» 待办任务
A. 列出Spark简介中“Spark发展史”一节给出的全部时间点及各自对应的事件。
B. 从“Spark拥有一套生态系统，叫做伯克利数据分析栈（BDAS）”到“on disk. 那Spark究竟是为什么比MapReduce快呢？”，一字不差地抄录Spark简介中的这段文字。

» 节选文本
⟨

Spark初探

jopen 11年前

Spark 基于内存计算，提高了在大数据环境下数据处理的实时性，同时保证了高容错性和高可伸缩性，允许用户将Spark 部署在大量廉价硬件之上，形成集群。

认识Spark

Apache Spark is an open source cluster computing system that aims to make data analytics fast — both fast to run and fast to write. Spark是一个开源的分布式计算系统，它的目的是使得数据分析更快——写起来和运行起来都很快。

Spark 是基于内存计算的大数据并行计算框架。Spark 基于内存计算，提高了在大数据环境下数据处理的实时性，同时保证了高容错性和高可伸缩性，允许用户将Spark 部署在大量廉价硬件之上，形成集群。

Spark发展史

2009年，Spark诞生于加州大学伯克利分校AMPLab

2013年6月，Spark成为Apache孵化项目

2014年2月，Spark取代MapReduce成为Apache顶级项目

Spark生态系统

Spark拥有一套生态系统，叫做伯克利数据分析栈（BDAS）

Spark初探

为什么比MapReduce快

Spark官网上如是说：Run programs up to 100x faster than Hadoop MapReduce in memory, or 10x faster on disk. 那Spark究竟是为什么比MapReduce快呢？

MapReduce通常会将中间结果放到HDFS上，Spark 是基于内存计算的大数据并行计算框架，中间结果在内存中，对于迭代运算效率比较高。

⟩

» 给定数据
⟨

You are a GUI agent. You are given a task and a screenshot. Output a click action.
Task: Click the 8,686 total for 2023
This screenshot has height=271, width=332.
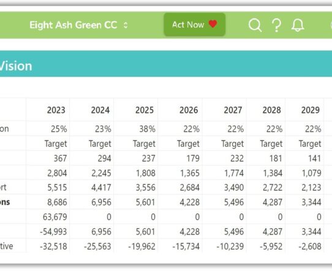[x=57, y=202]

⟩

» 任务解答
A.
2009年：Spark诞生于加州大学伯克利分校AMPLab
2013年6月：Spark成为Apache孵化项目
2014年2月：Spark取代MapReduce成为Apache顶级项目

B.
Spark拥有一套生态系统，叫做伯克利数据分析栈（BDAS）

Spark初探

为什么比MapReduce快

Spark官网上如是说：Run programs up to 100x faster than Hadoop MapReduce in memory, or 10x faster on disk. 那Spark究竟是为什么比MapReduce快呢？